To be an effective communicator to top management means evaluating what your leadership looks like, what they understand, react and respond to.
More with less
The second quality that makes a good CISO is the ability to see the big picture. “You have to be able to understand the overall mission of your organization.”
Leaders would naturally be concerned with keeping costs down – especially when the organization does not enjoy a hefty budget. “When your finances are limited every expense is looked at, thoroughly. Management is always looking at return on investment. Prioritization plays a major role in determining what security solutions you can actually invest in, versus operations. Operational expenses, those that maintain the business function from day to day, will likely be up there in terms of priority.”

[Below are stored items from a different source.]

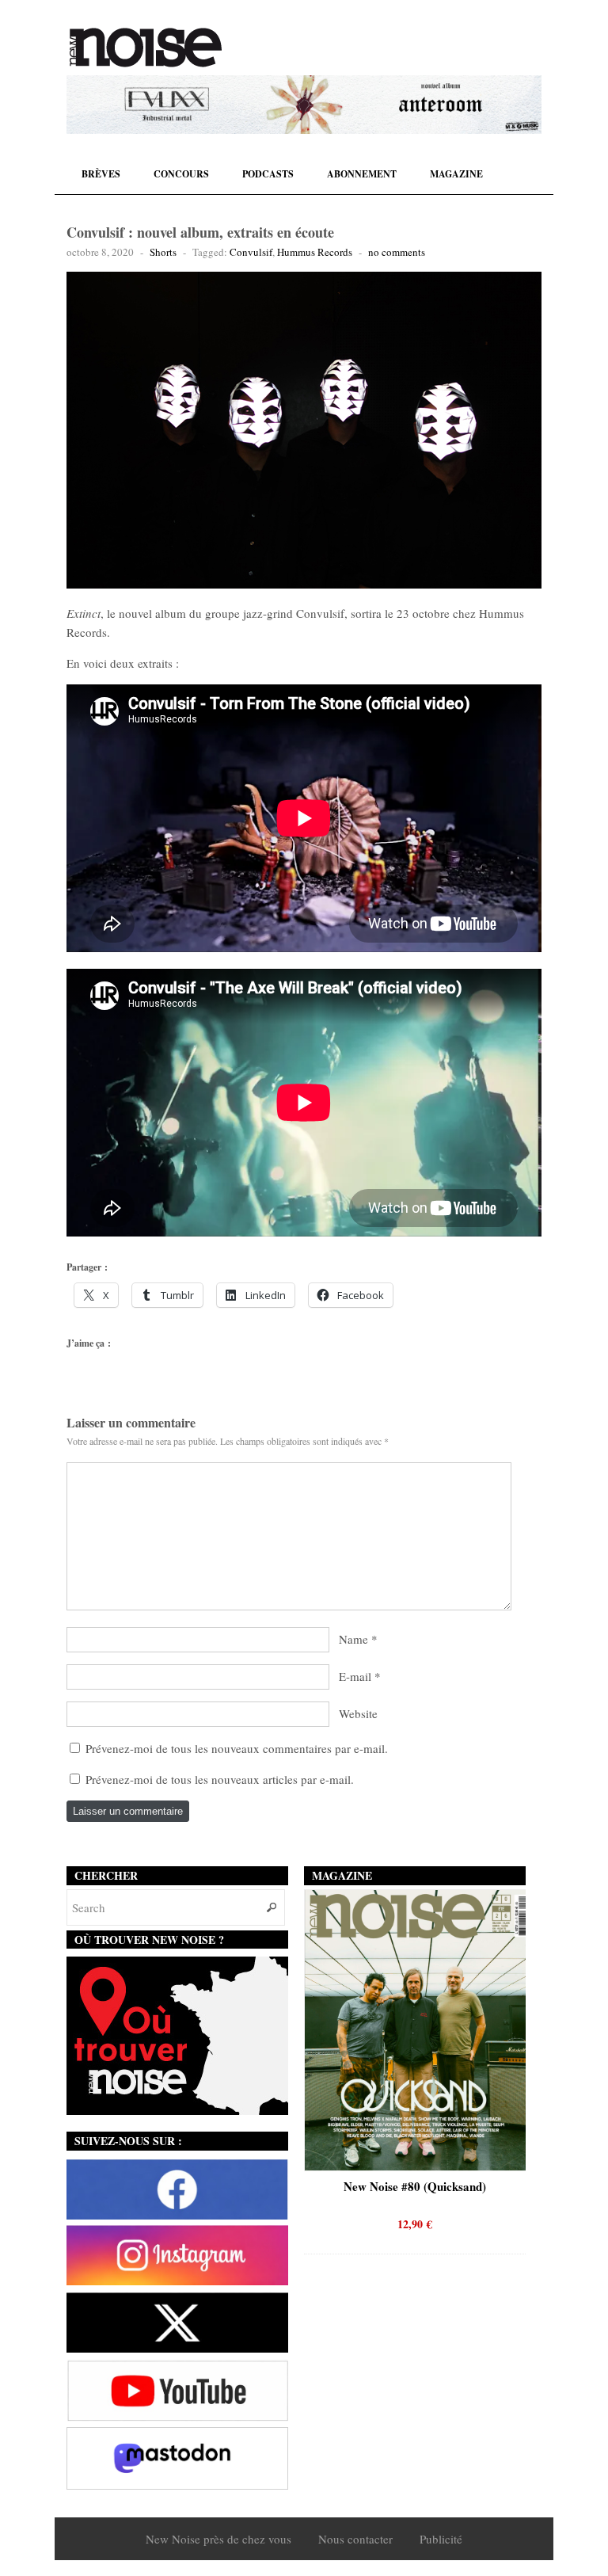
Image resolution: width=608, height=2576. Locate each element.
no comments (396, 252)
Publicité (441, 2539)
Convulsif (251, 252)
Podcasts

So how does he make sure cybersecurity is on the agenda?
“Just try to get decision makers’ ears and get them to understand where this money is going to, and how the industry is being affected, and how this is going to keep you from landing on the front page of the paper.”
He takes a wildly pragmatic view of potential incidents, too. “You have to ask management: ‘Have we prepared our organization to respond? Because it’s not a matter of if something is going to happen. It is when it’s going to happen.’”
In preventing incidents and foreseeing trends, Stokes’ team relies much on threat intelligence. And it’s one thing to have access to and understand the intelligence. It’s quite another to incorporate better controls to act on that intelligence and minimize threats.
Again, it boils down to relating well with the leadership. “Bad actors are always going to go after the low-hanging fruit, end users of systems who easily fall victim to various deceptive scams. Thus, the key is to make strides in educating the user population.” To set the education in motion, a CISO needs to get management buy-in: Make them see why these things are important, why they need to invest in training.
The next generation
Between work and family – a wife, an 11-year-old daughter and an eight-year-old son – Stokes does not get to have much free time. Still, he works hard at it. “Spending time with the family is very important to me, whether you’re just sitting around in the backyard, watching a movie or even doing homework.”
He also credits his wife for supporting and pushing him to be the best he can be. “I’m just trying to make the world a better place for when my kids step into.”
He would encourage his kids to pursue careers in STEM, but even if their passions drive them elsewhere, he would still be supportive. That will be the energy that sparks them. “I always tell them, if you find work that you love, then you’re never going to work a day in your life.” He certainly speaks from experience. “I see myself in cybersecurity for a long, long time. I just love this stuff!”
Still, he recognizes that there are never enough resources in the industry. “We have to invest in the next group of workers. Look within your own organizations. There are many who want to learn more and do more,” Stokes says.
He has this to say to younger people thinking of pursuing cybersecurity as a career. “It’s interesting work. That’s what I like about it the most – there is always something going on.”
Indeed, there are plenty of surprises in the field, and things don’t usually turn out how you plan. It is precisely in this environment where Stokes thrives.
“Surprises are a learning moment, a challenge. They are an opportunity for you to test out your methods, skills. You learn what works, and what doesn’t work. Seeing things from this learning perspective makes every day valuable.”